3 Tussenproducten
Tussenproducten kunnen worden onderscheiden in niet-mousserende en mousserende.
3.1 Niet-mousserende tussenproducten
Artikel 11b, WA bepaalt wat onder niet-mousserende tussenproducten moet worden verstaan:
- alle niet als bier of wijn aan te merken producten van GN-codes 2204, 2205 en 2206
- met een alcoholgehalte van meer dan 1,2% vol, maar niet meer dat 22% vol
- die op grond van artikel 11c, WA niet worden aangemerkt als mousserend tussenproduct
3.2 Mousserende tussenproducten
Artikel 11c, WA bepaalt wat onder mousserende tussenproducten moeten worden verstaan:
- alle niet als bier of wijn aan te merken producten van GN-codes 2204, 2205 en 2206
- met een alcoholgehalte van meer dan 1,2% vol, maar niet meer dan 22% vol
- die zijn verpakt in flessen met een champignonvormige stop die door draden of banden of anderszins is geborgd, ofwel in flessen met een overdruk van 3 bar of meer die is teweeggebracht door koolzuurgas in oplossing.
Een tussenproduct is dus mousserend als:
- de fles is afgedicht met een champignonvormige stop die door draden of banden of anderszins is geborgd
of
- de overdruk teweeggebracht door koolzuurgas meer dan 3 bar bedraagt
en
- het alcoholgehalte meer dan 1,2% vol, maar niet meer dan 22% vol bedraagt.

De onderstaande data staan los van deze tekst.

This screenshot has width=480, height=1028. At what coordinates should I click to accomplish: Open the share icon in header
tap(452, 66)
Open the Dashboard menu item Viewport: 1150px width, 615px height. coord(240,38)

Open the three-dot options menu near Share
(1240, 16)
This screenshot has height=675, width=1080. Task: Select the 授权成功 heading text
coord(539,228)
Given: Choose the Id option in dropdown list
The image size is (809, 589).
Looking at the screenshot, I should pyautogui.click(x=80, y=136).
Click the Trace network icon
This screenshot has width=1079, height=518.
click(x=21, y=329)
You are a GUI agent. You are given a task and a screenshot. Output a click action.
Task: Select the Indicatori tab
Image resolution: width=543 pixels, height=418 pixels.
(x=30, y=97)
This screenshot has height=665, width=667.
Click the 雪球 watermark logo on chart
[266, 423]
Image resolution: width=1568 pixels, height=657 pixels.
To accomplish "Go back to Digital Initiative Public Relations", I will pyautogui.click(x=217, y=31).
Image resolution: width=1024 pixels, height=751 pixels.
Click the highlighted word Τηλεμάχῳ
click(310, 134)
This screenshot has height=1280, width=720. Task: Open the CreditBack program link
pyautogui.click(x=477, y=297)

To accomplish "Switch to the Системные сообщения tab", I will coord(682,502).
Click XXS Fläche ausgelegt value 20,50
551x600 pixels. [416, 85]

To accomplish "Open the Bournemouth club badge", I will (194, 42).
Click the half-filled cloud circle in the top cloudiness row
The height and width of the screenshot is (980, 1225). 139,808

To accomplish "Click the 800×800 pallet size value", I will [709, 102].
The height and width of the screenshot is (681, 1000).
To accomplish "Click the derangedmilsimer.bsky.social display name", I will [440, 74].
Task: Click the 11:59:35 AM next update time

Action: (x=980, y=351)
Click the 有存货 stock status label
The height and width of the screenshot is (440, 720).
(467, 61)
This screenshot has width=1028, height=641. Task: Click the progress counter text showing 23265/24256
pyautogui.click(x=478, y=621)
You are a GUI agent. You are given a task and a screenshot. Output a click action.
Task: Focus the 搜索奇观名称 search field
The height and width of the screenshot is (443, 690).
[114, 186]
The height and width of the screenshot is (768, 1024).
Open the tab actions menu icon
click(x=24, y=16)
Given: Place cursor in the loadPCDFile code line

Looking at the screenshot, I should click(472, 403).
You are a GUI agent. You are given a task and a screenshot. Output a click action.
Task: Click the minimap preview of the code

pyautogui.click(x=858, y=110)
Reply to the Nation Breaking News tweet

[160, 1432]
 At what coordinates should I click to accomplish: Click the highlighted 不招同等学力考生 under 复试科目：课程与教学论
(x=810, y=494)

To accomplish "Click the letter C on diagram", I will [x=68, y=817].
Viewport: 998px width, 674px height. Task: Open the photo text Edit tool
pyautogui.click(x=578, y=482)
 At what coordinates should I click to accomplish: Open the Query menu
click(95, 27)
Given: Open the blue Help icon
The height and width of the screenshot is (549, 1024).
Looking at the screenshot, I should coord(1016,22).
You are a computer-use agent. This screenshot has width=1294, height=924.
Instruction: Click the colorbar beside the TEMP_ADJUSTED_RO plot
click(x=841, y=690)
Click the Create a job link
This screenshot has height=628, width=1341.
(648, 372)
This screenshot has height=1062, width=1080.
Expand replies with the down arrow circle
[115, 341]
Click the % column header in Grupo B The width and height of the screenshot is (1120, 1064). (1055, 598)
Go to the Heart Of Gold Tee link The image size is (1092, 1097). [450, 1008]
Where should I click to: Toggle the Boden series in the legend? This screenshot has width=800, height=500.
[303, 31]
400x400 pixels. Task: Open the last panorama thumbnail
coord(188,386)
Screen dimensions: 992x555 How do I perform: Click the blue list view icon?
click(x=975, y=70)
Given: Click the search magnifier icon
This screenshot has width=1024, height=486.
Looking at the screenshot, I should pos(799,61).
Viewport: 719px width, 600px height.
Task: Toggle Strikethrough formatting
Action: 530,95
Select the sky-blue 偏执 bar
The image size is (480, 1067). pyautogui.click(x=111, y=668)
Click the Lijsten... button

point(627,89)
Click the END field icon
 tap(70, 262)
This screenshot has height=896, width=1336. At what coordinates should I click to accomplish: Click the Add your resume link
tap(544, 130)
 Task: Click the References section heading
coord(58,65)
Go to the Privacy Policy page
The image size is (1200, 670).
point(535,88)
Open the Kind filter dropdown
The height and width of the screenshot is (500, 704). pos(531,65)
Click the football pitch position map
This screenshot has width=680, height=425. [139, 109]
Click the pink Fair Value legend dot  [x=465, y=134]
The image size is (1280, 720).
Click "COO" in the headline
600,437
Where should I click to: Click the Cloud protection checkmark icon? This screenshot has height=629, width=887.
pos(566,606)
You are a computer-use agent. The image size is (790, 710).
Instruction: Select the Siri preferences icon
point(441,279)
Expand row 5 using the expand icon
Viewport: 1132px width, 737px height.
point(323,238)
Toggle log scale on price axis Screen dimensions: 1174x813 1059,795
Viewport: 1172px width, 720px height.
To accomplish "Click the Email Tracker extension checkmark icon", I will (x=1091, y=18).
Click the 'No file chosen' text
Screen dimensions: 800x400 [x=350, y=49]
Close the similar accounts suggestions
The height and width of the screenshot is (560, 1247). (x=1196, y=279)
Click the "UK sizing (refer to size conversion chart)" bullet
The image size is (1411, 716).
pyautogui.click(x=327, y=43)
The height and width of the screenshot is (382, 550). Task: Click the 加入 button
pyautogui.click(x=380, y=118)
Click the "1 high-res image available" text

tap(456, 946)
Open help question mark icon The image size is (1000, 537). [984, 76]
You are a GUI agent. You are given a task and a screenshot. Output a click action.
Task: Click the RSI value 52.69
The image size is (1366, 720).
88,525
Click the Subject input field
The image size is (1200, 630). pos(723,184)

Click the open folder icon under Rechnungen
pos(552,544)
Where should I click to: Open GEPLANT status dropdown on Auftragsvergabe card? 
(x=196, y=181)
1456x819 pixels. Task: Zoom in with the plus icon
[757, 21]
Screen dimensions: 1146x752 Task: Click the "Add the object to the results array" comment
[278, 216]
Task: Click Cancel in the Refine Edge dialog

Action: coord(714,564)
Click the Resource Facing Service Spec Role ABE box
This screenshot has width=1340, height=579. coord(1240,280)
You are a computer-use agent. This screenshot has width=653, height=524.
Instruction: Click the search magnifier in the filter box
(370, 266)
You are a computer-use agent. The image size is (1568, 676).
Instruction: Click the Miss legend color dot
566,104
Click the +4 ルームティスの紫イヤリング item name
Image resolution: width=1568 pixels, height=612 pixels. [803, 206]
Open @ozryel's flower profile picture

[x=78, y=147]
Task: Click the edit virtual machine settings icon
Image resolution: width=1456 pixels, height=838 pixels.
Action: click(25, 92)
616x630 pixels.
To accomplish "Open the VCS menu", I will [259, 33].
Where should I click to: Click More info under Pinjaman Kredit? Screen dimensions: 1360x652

Het moet gaan om een champignonvormige stop. Het materiaal waaruit de stop is vervaardigd is niet relevant - het kan kurk zijn maar ook kunststof. De tekst van de wet – draden, banden of anderszins – biedt ruimte voor diverse methoden van borging. Ook andere methoden van borging dan de klassieke capsule met ijzerdraad zijn dus mogelijk.